A juzgar por el escaso cubrimiento que recibió en los medios, pocos colombianos registraron la visita oficial que hizo ayer el presidente Juan Manuel Santos a Brasilia, con el fin de reunirse en el Palacio de Planalto con su homólogo Michel Temer. El hecho de que se trata de dos mandatarios salientes con bajos índices de popularidad, podría explicar el aparente desinterés en una cumbre que merecía una atención mayor.
Para comenzar, porque Brasil es, de lejos, el país más relevante de la región. Puede ser que en los últimos tiempos esta nación que supera 200 millones de habitantes no las haya tenido todas consigo, pero desdeñar su importancia geoestratégica, al igual que su peso en la economía latinoamericana es, a todas luces, un error.
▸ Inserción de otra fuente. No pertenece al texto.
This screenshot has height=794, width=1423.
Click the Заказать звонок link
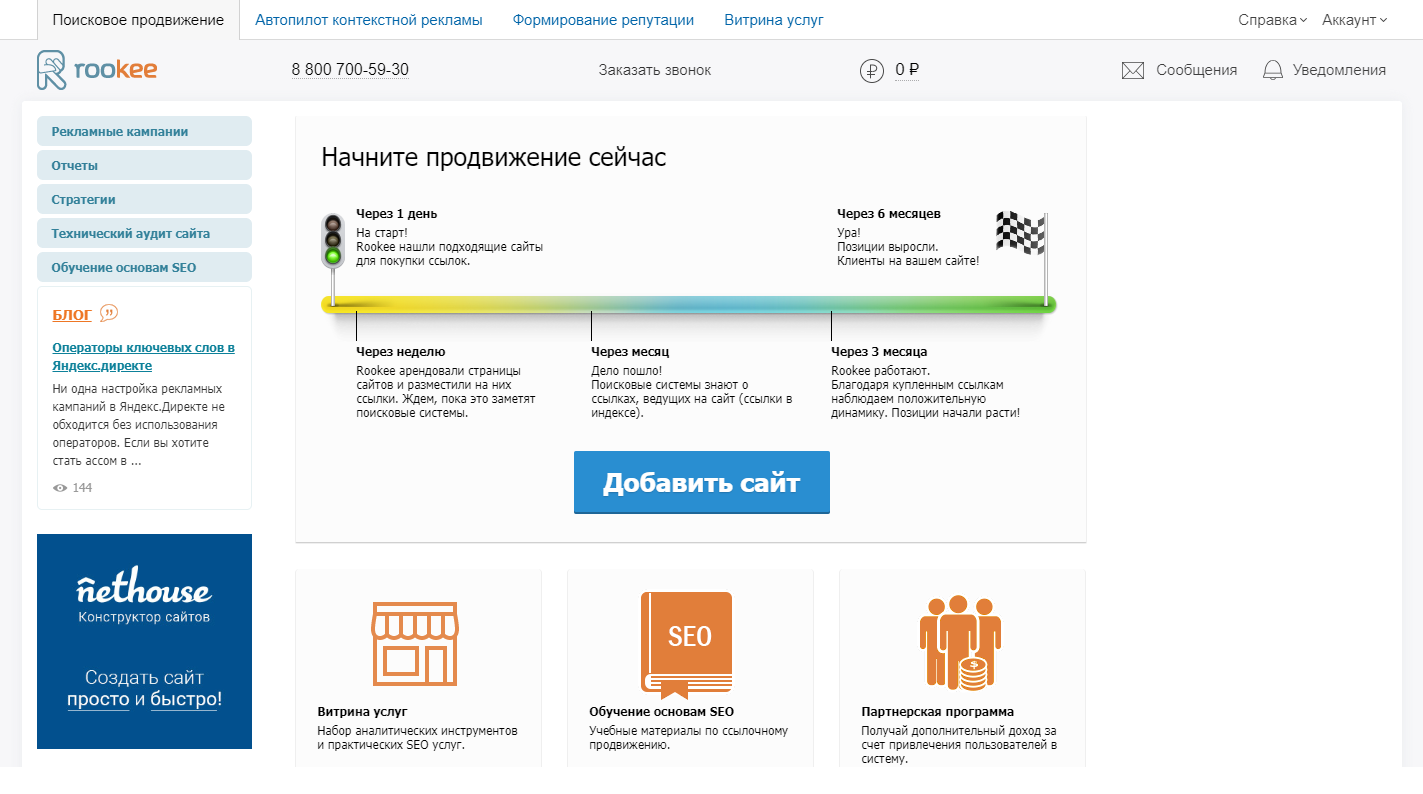655,70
Los abundantes recursos naturales que posee, junto con una clase empresarial que compite en múltiples sectores, le garantizan un lugar de privilegio en el planeta.
No hay duda, además, de que los auriverdes están obligados a cuidar su reputación. El escándalo de Odebrecht o la olla podrida de Petrobras han puesto a la defensiva a muchas compañías que cuentan con una hoja de vida limpia y entienden, en carne propia, eso de que los justos pagan por los pecadores. Por tal motivo, en la capital brasileña quedó claro el interés del sector privado local de defender su honorabilidad, al tiempo que busca oportunidades de negocios, algo totalmente legítimo.
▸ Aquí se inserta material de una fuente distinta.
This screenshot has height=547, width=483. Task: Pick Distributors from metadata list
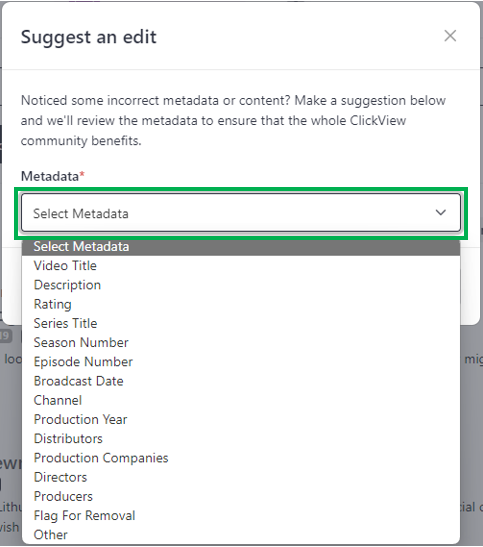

Pero más allá de los documentos firmados en el plano bilateral o de los discursos pronunciados por los representantes de uno y otro lado, la cita de ayer debería servir para entender el caso de un país sobre el cual se ciernen las nubes de la incertidumbre de forma más evidente que en Colombia. Mirar esa realidad deja lecciones que merecen ser entendidas en otras latitudes.
Y no se trata de lo que suceda en la carrera presidencial, en la cual las encuestas las encabezan un Lula da Silva en problemas con la justicia y un populista de derecha como Jair Bolsonaro. Las dudas recaen en la incapacidad institucional para solucionar los grandes problemas nacionales, aparte de quién resulte triunfador en los comicios del segundo semestre.
Un par de ejemplos son elocuentes. El primero es un régimen pensional generoso, bajo el cual lo usual es jubilarse a los 55 años de edad con el 70 por ciento del último salario como base. El pago de las mesadas representa un tercio de los gastos gubernamentales y podría equivaler al 17 por ciento del Producto Interno Bruto en el 2060 (más del doble actual), si no se le pone límite.
Sobra decir que cualquier intento de poner en cintura esos privilegios es un suicidio político, como lo constató Temer semanas atrás cuando tuvo que archivar una propuesta en ese sentido. El problema es que si la opinión se opone tercamente a cualquier intento de modificación, la crisis es inevitable, pues las matemáticas también son tozudas. Tarde o temprano llegará una crisis presupuestal, motivo por el que las firmas calificadoras de riesgo degradaron la deuda brasileña al estatus de basura.
El otro dolor de cabeza es Río de Janeiro, bendecida por la naturaleza y con problemas que han resultado insolubles. El asesinato de la concejala Marielle Franco generó manifestaciones populares, pues sintetiza todo lo que está mal en una urbe atrapada por los tentáculos de la corrupción y la inseguridad.
Esos dos casos sirven para entender lo que le pasa a un país que pierde la capacidad de hacer tareas inaplazables. Es de imaginar que tarde o temprano los brasileños tomarán el toro por los cuernos, cuando no les quede otra opción. Pero eso de escoger la ruta más larga sale muy costoso y se traduce en sacrificios sociales inmensos. Ojalá aquí entendamos que si nos quedamos quietos o seguimos negando ciertas verdades dolorosas, nos puede pasar lo mismo.